Exercise instructions:
Reproduce the data below with "interface agent" in place of every occurrence of "GUI agent", and leave everything else unchanged.

Data to process:
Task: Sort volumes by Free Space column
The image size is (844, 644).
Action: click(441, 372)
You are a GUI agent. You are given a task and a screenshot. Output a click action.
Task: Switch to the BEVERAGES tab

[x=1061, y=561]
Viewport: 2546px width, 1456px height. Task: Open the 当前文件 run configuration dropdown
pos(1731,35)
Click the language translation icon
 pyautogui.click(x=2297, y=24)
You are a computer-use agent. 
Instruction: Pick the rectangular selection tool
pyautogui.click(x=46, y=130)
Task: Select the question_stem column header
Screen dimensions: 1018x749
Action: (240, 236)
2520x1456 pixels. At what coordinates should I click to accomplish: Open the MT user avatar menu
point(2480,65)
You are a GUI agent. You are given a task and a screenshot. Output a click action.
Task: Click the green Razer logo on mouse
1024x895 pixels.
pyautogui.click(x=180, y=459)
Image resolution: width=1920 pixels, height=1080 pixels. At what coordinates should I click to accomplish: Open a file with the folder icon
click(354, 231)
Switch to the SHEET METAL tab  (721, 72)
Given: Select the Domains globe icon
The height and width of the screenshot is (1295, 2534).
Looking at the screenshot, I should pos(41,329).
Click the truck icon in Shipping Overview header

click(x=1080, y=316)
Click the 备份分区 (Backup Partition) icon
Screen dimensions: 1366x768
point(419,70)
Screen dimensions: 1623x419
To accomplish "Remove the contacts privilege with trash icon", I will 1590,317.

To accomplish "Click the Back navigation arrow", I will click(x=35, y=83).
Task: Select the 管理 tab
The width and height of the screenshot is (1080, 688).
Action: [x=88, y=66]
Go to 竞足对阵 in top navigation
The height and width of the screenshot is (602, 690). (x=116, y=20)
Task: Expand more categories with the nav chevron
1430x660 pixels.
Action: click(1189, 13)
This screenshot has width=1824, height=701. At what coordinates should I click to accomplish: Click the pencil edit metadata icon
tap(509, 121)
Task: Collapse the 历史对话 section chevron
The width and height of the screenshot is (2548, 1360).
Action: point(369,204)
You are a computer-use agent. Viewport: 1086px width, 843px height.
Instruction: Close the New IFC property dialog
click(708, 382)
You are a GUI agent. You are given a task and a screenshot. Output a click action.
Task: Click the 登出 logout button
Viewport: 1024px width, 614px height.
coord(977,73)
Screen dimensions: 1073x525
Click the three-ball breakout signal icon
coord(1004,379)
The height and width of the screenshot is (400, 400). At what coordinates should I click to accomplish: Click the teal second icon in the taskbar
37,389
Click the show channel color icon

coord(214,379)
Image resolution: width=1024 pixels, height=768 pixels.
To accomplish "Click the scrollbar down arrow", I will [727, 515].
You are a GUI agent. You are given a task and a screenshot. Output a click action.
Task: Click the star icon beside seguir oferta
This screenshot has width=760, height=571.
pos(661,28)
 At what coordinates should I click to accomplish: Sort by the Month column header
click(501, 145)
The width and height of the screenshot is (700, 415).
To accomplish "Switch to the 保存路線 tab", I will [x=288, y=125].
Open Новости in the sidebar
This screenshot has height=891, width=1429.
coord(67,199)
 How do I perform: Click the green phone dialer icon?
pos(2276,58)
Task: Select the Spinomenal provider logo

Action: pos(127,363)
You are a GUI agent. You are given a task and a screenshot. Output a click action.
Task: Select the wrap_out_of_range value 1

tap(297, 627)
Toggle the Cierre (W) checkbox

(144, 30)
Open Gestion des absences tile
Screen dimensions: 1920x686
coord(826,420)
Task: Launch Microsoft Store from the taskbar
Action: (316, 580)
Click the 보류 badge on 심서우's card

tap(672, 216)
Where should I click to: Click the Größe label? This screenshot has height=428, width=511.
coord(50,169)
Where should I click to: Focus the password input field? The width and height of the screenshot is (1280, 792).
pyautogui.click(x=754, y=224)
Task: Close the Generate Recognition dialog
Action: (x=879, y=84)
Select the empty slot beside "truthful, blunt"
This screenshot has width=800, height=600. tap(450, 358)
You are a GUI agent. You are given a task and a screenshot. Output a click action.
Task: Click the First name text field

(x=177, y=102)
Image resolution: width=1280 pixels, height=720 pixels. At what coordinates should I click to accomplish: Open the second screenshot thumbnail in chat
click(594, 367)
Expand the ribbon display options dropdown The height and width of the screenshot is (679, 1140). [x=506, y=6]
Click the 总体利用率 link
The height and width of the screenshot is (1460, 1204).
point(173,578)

Answer for the task:
Task: Sort volumes by Free Space column
The image size is (844, 644).
Action: click(441, 372)
You are a interface agent. You are given a task and a screenshot. Output a click action.
Task: Switch to the BEVERAGES tab

[x=1061, y=561]
Viewport: 2546px width, 1456px height. Task: Open the 当前文件 run configuration dropdown
pos(1731,35)
Click the language translation icon
 pyautogui.click(x=2297, y=24)
You are a computer-use agent. 
Instruction: Pick the rectangular selection tool
pyautogui.click(x=46, y=130)
Task: Select the question_stem column header
Screen dimensions: 1018x749
Action: (240, 236)
2520x1456 pixels. At what coordinates should I click to accomplish: Open the MT user avatar menu
point(2480,65)
You are a interface agent. You are given a task and a screenshot. Output a click action.
Task: Click the green Razer logo on mouse
1024x895 pixels.
pyautogui.click(x=180, y=459)
Image resolution: width=1920 pixels, height=1080 pixels. At what coordinates should I click to accomplish: Open a file with the folder icon
click(354, 231)
Switch to the SHEET METAL tab  (721, 72)
Given: Select the Domains globe icon
The height and width of the screenshot is (1295, 2534).
Looking at the screenshot, I should pos(41,329).
Click the truck icon in Shipping Overview header

click(x=1080, y=316)
Click the 备份分区 (Backup Partition) icon
Screen dimensions: 1366x768
point(419,70)
Screen dimensions: 1623x419
To accomplish "Remove the contacts privilege with trash icon", I will 1590,317.

To accomplish "Click the Back navigation arrow", I will click(x=35, y=83).
Task: Select the 管理 tab
The width and height of the screenshot is (1080, 688).
Action: [x=88, y=66]
Go to 竞足对阵 in top navigation
The height and width of the screenshot is (602, 690). (x=116, y=20)
Task: Expand more categories with the nav chevron
1430x660 pixels.
Action: click(1189, 13)
This screenshot has width=1824, height=701. At what coordinates should I click to accomplish: Click the pencil edit metadata icon
tap(509, 121)
Task: Collapse the 历史对话 section chevron
The width and height of the screenshot is (2548, 1360).
Action: point(369,204)
You are a computer-use agent. Viewport: 1086px width, 843px height.
Instruction: Close the New IFC property dialog
click(708, 382)
You are a interface agent. You are given a task and a screenshot. Output a click action.
Task: Click the 登出 logout button
Viewport: 1024px width, 614px height.
coord(977,73)
Screen dimensions: 1073x525
Click the three-ball breakout signal icon
coord(1004,379)
The height and width of the screenshot is (400, 400). At what coordinates should I click to accomplish: Click the teal second icon in the taskbar
37,389
Click the show channel color icon

coord(214,379)
Image resolution: width=1024 pixels, height=768 pixels.
To accomplish "Click the scrollbar down arrow", I will [727, 515].
You are a interface agent. You are given a task and a screenshot. Output a click action.
Task: Click the star icon beside seguir oferta
This screenshot has width=760, height=571.
pos(661,28)
 At what coordinates should I click to accomplish: Sort by the Month column header
click(501, 145)
The width and height of the screenshot is (700, 415).
To accomplish "Switch to the 保存路線 tab", I will [x=288, y=125].
Open Новости in the sidebar
This screenshot has height=891, width=1429.
coord(67,199)
 How do I perform: Click the green phone dialer icon?
pos(2276,58)
Task: Select the Spinomenal provider logo

Action: pos(127,363)
You are a interface agent. You are given a task and a screenshot. Output a click action.
Task: Select the wrap_out_of_range value 1

tap(297, 627)
Toggle the Cierre (W) checkbox

(144, 30)
Open Gestion des absences tile
Screen dimensions: 1920x686
coord(826,420)
Task: Launch Microsoft Store from the taskbar
Action: (316, 580)
Click the 보류 badge on 심서우's card

tap(672, 216)
Where should I click to: Click the Größe label? This screenshot has height=428, width=511.
coord(50,169)
Where should I click to: Focus the password input field? The width and height of the screenshot is (1280, 792).
pyautogui.click(x=754, y=224)
Task: Close the Generate Recognition dialog
Action: (x=879, y=84)
Select the empty slot beside "truthful, blunt"
This screenshot has width=800, height=600. tap(450, 358)
You are a interface agent. You are given a task and a screenshot. Output a click action.
Task: Click the First name text field

(x=177, y=102)
Image resolution: width=1280 pixels, height=720 pixels. At what coordinates should I click to accomplish: Open the second screenshot thumbnail in chat
click(594, 367)
Expand the ribbon display options dropdown The height and width of the screenshot is (679, 1140). [x=506, y=6]
Click the 总体利用率 link
The height and width of the screenshot is (1460, 1204).
point(173,578)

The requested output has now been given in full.